* [Extracted records]
------------------------------------------------------------------------

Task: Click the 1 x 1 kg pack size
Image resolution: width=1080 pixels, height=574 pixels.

------------------------------------------------------------------------

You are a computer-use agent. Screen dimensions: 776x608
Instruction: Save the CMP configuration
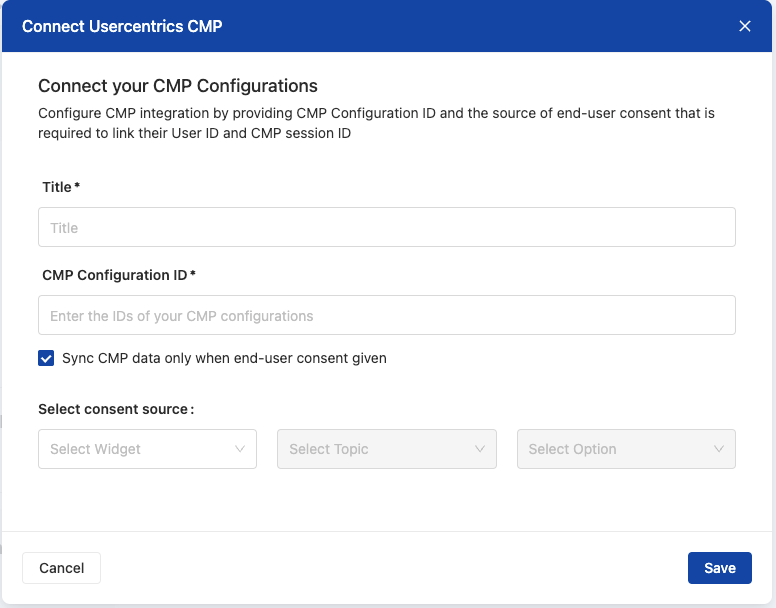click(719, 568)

------------------------------------------------------------------------

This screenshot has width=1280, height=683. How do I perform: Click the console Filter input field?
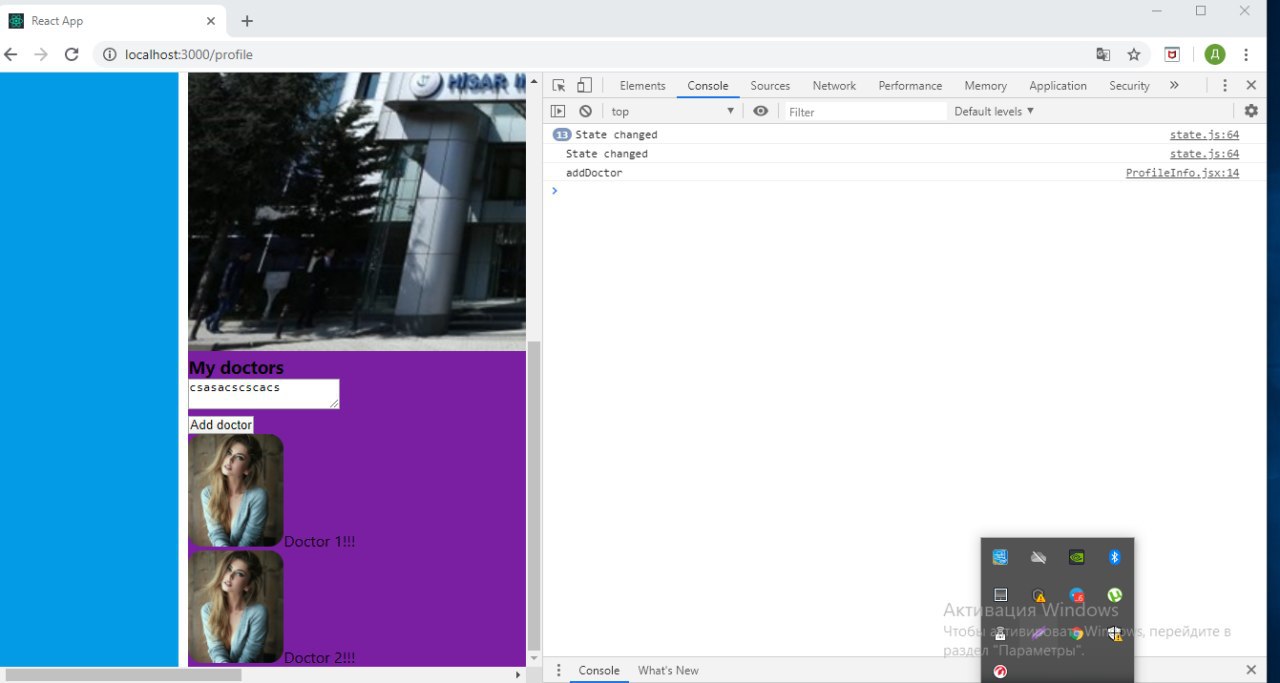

------------------------------------------------------------------------

* [What to do]
Set down again, word for word, the stretch of records from the line with "Task: Click the 1 x 1 kg pack size" to the line with "Image resolution: width=1080", both of those lines included.

* [Task result]
Task: Click the 1 x 1 kg pack size
Image resolution: width=1080 pixels, height=574 pixels.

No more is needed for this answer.